Review of THE THIN RED LINE
By Jerry Saravia
It took director Terrence Malick twenty years to make a film, which is about a decade longer than it would take Stanley Kubrick. Did he run out of ideas, or was he sick of Hollywood? It is an inconsequential matter because Malick has crafted one of the most poetic, life-affirming statements on war that has ever been produced by a Hollywood studio. "The Thin Red Line" is a masterpiece - a quiet, powerful observation of men in war, their lingering thoughts on what war means to them, and how violent human behaviors affect nature.

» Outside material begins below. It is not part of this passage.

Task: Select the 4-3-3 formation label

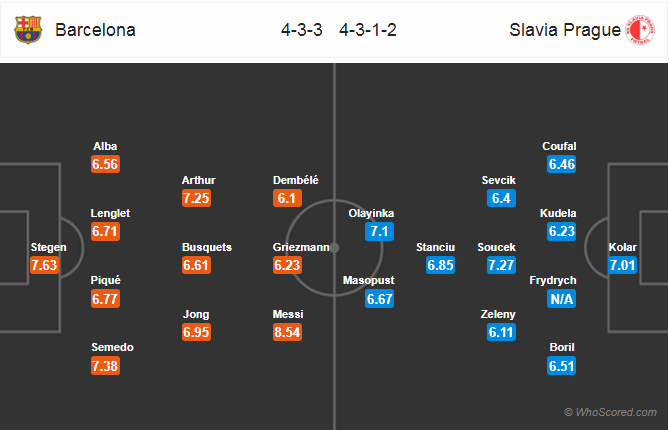Action: pos(302,30)
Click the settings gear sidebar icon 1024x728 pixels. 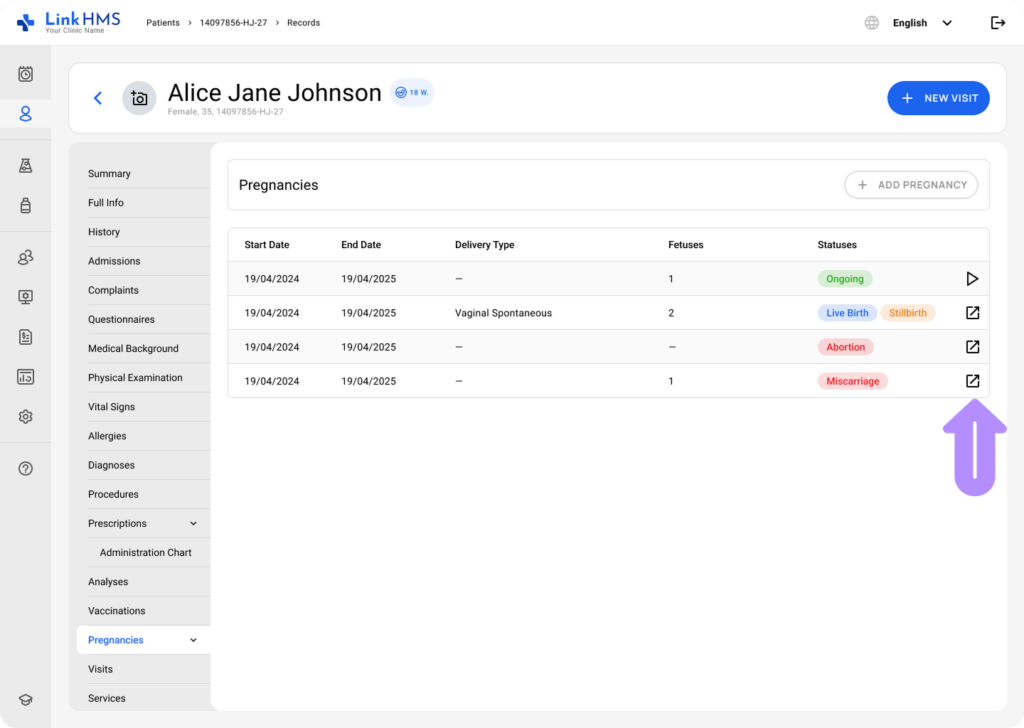pos(26,416)
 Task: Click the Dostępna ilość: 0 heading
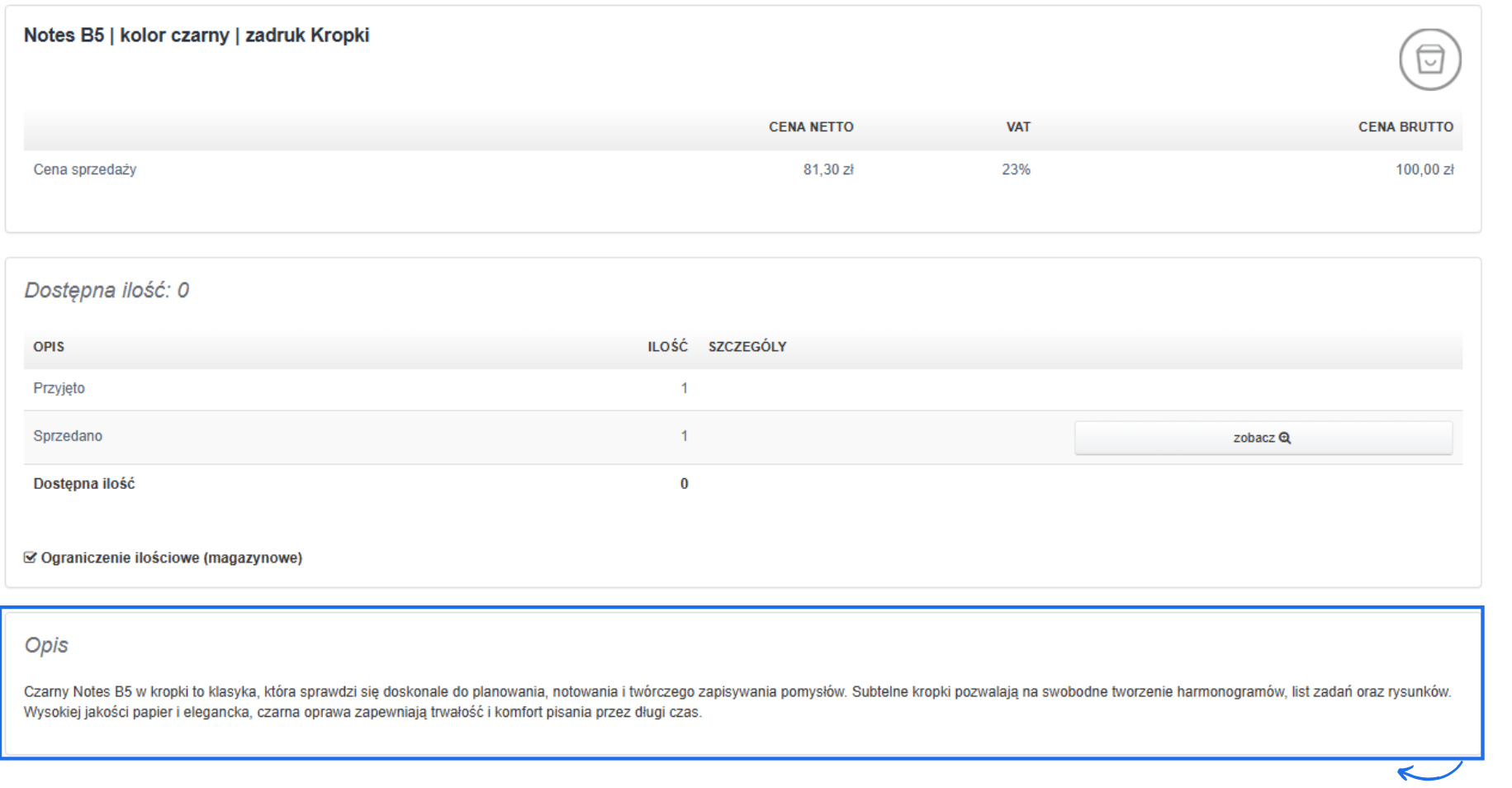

The film's opening shot is not of bullets grazing and imploding on the beach of Normandy, but of a crocodile entering a lake underwater. The next few shots centers on Private Witt (James Caviezel) cavorting among the natives on an island off the coast, but where are we? Why are we here? Isn't this a war film? Later, an American patrol ship spots Witt and another soldier, and it is up to First Sgt. Edward Welsh (Sean Penn) to remind Witt what their God-like mission is. Their mission, as Lieut. Col. Tall (Nick Nolte) explains, is to ascend upon a certain hill on the Guadalcanal island to infiltrate a Japanese bunker. This is the conventional section of the film - the war itself to find the bunker, and the risk of being shot down like flies by the Japs. With its sweeping grandeur, artfully shot and edited battles, and incongruous points-of-view, this long sequence caught me off guard, and is thus tinged with more emotion and heartbreak than anything in "Saving Private Ryan." I think the reason it works so well is that we are aware how unfair and unpredictable war is - bullets and gunfire can come from anywhere. One soldier (played by Woody Harrelson) accidentally pulls the pin on a grenade thus literally blowing himself apart!
Malick also invests time on how his characters think of war in the context of their lives, and their loved ones back home. One particular soldier, Private Bell (Ben Chaplin), is always reminiscing of his days with his wife, whom we see in short shrift during flashbacks. He wants to be with her, but knows that he may meet her "in the dark waters." Nolte's ferocious lieutenant wonders why he's fighting, then he realizes that war is what he's been working up to for twenty years. His fierce attitude is upheld by his notion that war makes a man virile - "My son is a baker salesman." When he speaks eloquently about his tough career to Captain Gaff (John Cusack), he says to him: "You are my son."
Malick also makes vivid points about nature, and how the brutal inhumanity of war affects it. This is where his artistry truly lies - his films, "Badlands" and "Days of Heaven," are inherently about nature. This time, along with the help of cinematographer John Toll, he shows us the raping of the earth by men of war. Although nature is a process of violence, war rapes the blades of grass and the soil by its incessant violence upon it, including explosions. This is a theme that the mass audience will not care to understand - close-ups of colorful parrots, bats, rattlesnakes, and crocodiles do not a war film make, do they? Yet, these innocent animal species did not ask to be part of it, nor did the natives who walk among the pastures or the soldiers who are killed arbitrarily. That close symmetry between man and animal is repeatedly and intelligently paralleled by Malick.
"The Thin Red Line" is not the type of film that is character-driven, but rather character-oriented. In other words, this is a film about faces within the confines of nature, and the chaos that surrounds them. The interior monologues are told through voice-overs (originally voiced by Billy Bob Thornton) of individual men and their perceptions of what war entails.
The actors who make the strongest impression are James Caveziel's divine Private Witt (the dreamy, poignant hero of the film), Nick Nolte's memorably furious Colonel, Elias Koteas's straight-arrow Captain Staros who refuses to send his men to death, Sean Penn's amazingly watchable Sgt. Welsh, Ben Chaplin's courageous Private Bell, and the stoic, eccentric quality of John Savage's McCron. Other actors (John Travolta, George Clooney, John C. Reilly, Adrien Brody) are left in the dust (there was extensive recutting), but Malick's astute direction always rivets our attention.
Malick has crafted a beautiful film full of some potent, sublime images. I'll never forget the shots of the tortured Japanese soldiers and their cries of pain; Caveziel's beatific face and the moment he's confronted by the enemy; the deployed cargoes crashing on the water; the sunlight peering through the trees. Overall, "The Thin Red Line's" overt, lingering lyricism indicates that nature should be restored and not ignored, in light of virile fighters on the terrain. Rarely has such a war film made the point that our surroundings, and what we make of them, is infinitely more important than the evil that men do.